**Exercise description**
Starting with the first line of the listing, quote each line exactly until and including the one with "Given: Open the", leaving pictures out.

**Provided information**
*-*-*

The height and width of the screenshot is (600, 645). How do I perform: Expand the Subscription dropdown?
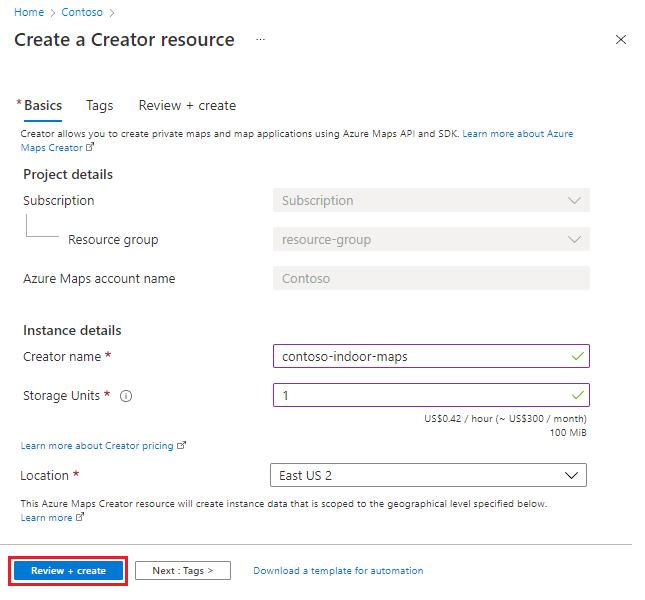pyautogui.click(x=431, y=200)
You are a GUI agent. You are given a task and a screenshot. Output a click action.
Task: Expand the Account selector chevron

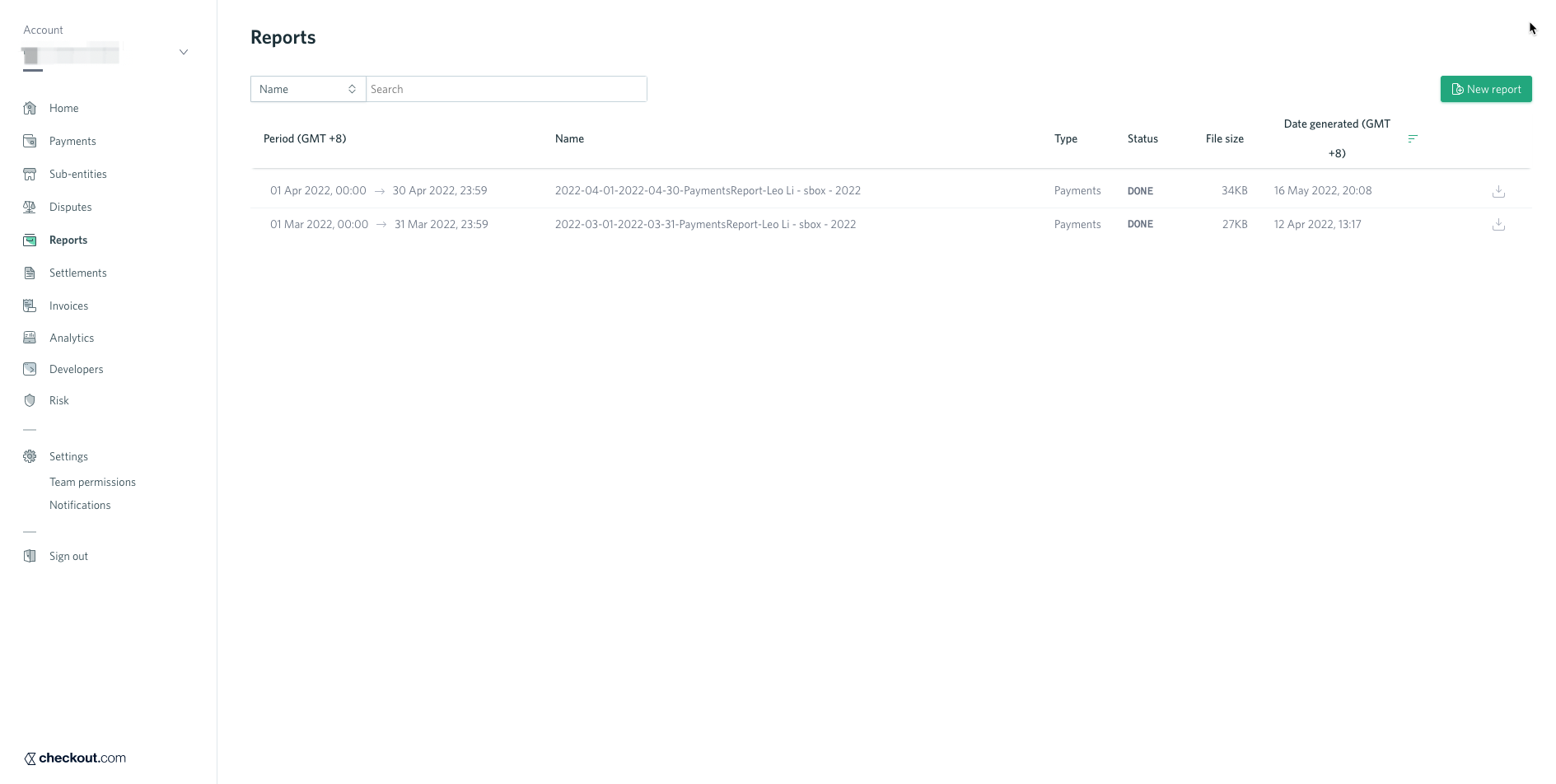[x=184, y=52]
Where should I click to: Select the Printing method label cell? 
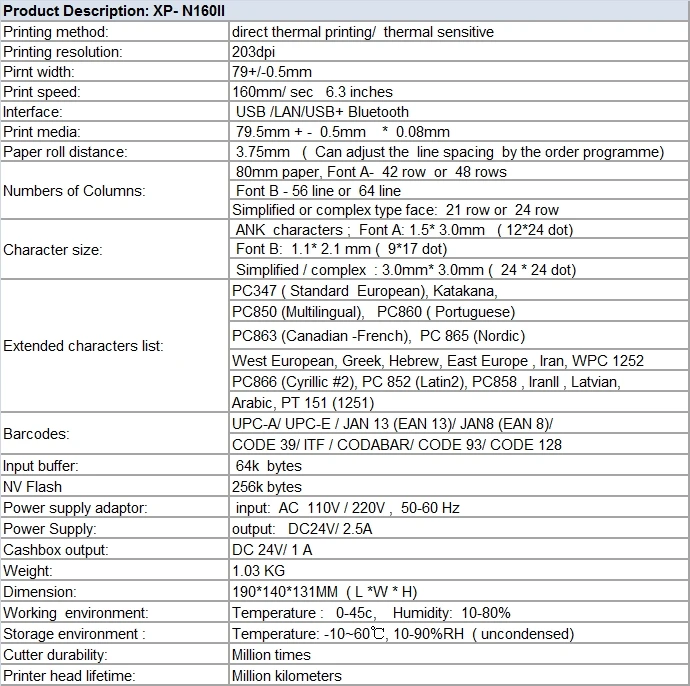coord(114,32)
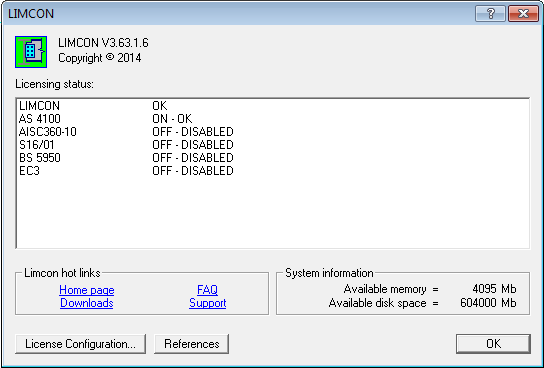This screenshot has height=368, width=544.
Task: Click the Available memory value 4095 Mb
Action: [x=494, y=289]
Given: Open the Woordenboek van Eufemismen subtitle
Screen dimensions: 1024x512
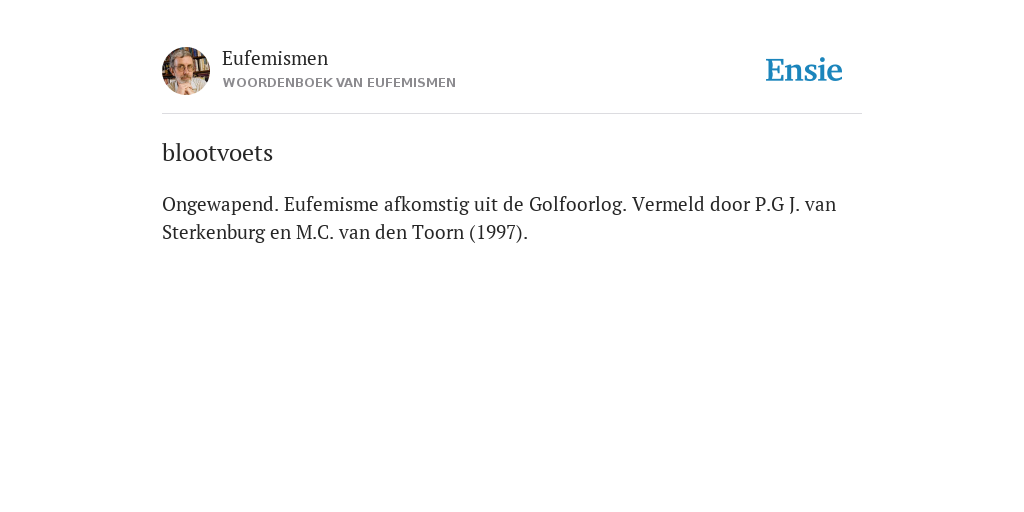Looking at the screenshot, I should click(339, 83).
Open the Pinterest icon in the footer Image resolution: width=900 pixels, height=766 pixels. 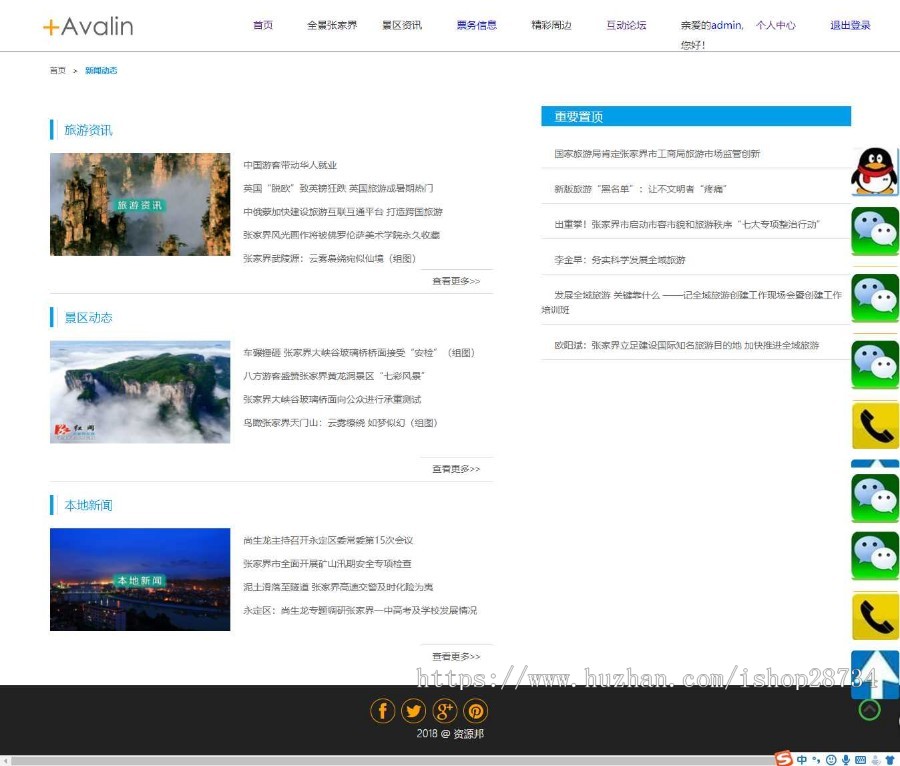coord(476,711)
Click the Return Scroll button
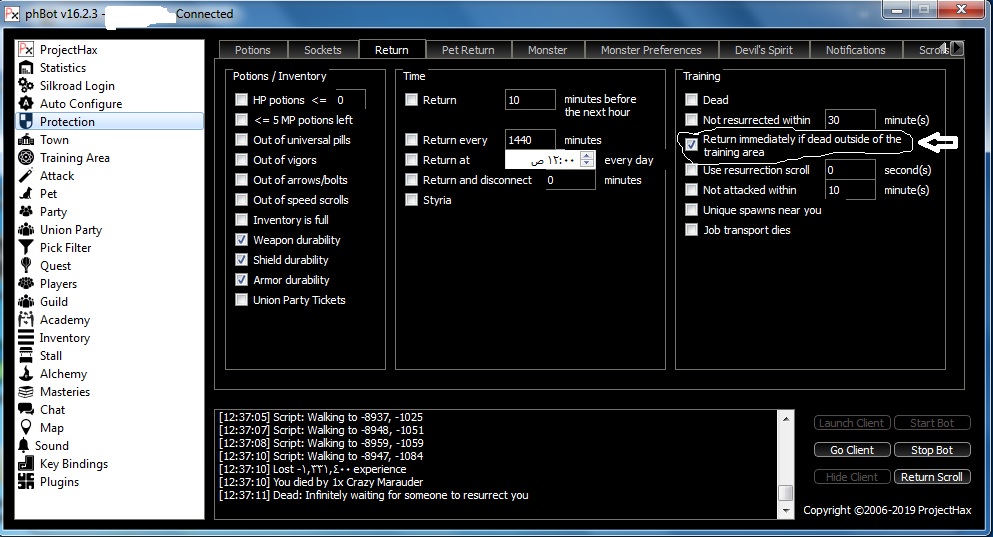 931,477
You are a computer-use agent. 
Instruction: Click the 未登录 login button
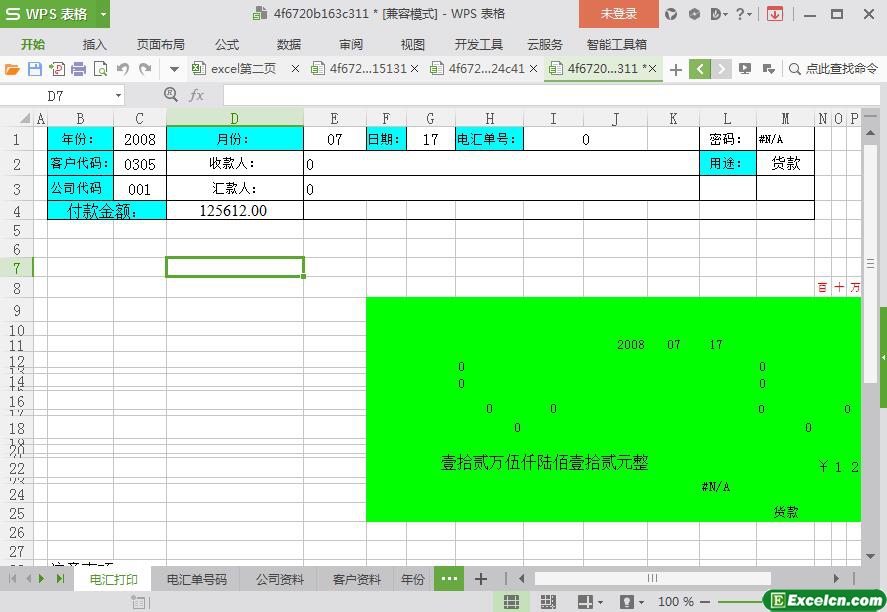point(618,14)
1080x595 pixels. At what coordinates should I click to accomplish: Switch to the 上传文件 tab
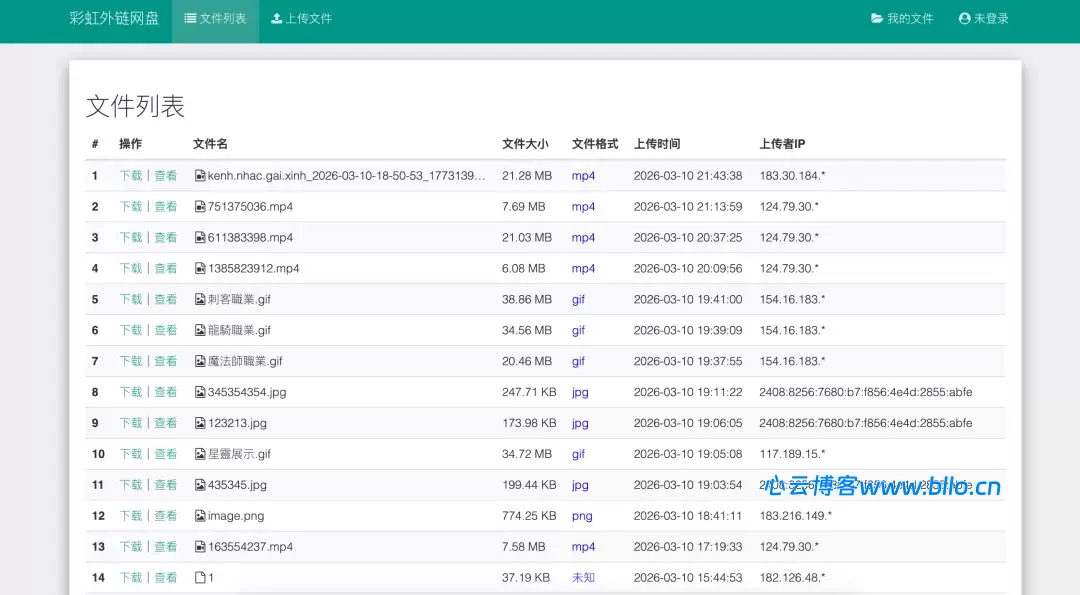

*-*-*

**Task solution**
The height and width of the screenshot is (600, 645). How do I perform: Expand the Subscription dropdown?
pyautogui.click(x=431, y=200)
You are a GUI agent. You are given a task and a screenshot. Output a click action.
Task: Expand the Account selector chevron

[x=184, y=52]
Where should I click to: Select the Printing method label cell? 
coord(114,32)
This screenshot has height=368, width=544.
Task: Click the Available memory value 4095 Mb
Action: [x=494, y=289]
Given: Open the Woordenboek van Eufemismen subtitle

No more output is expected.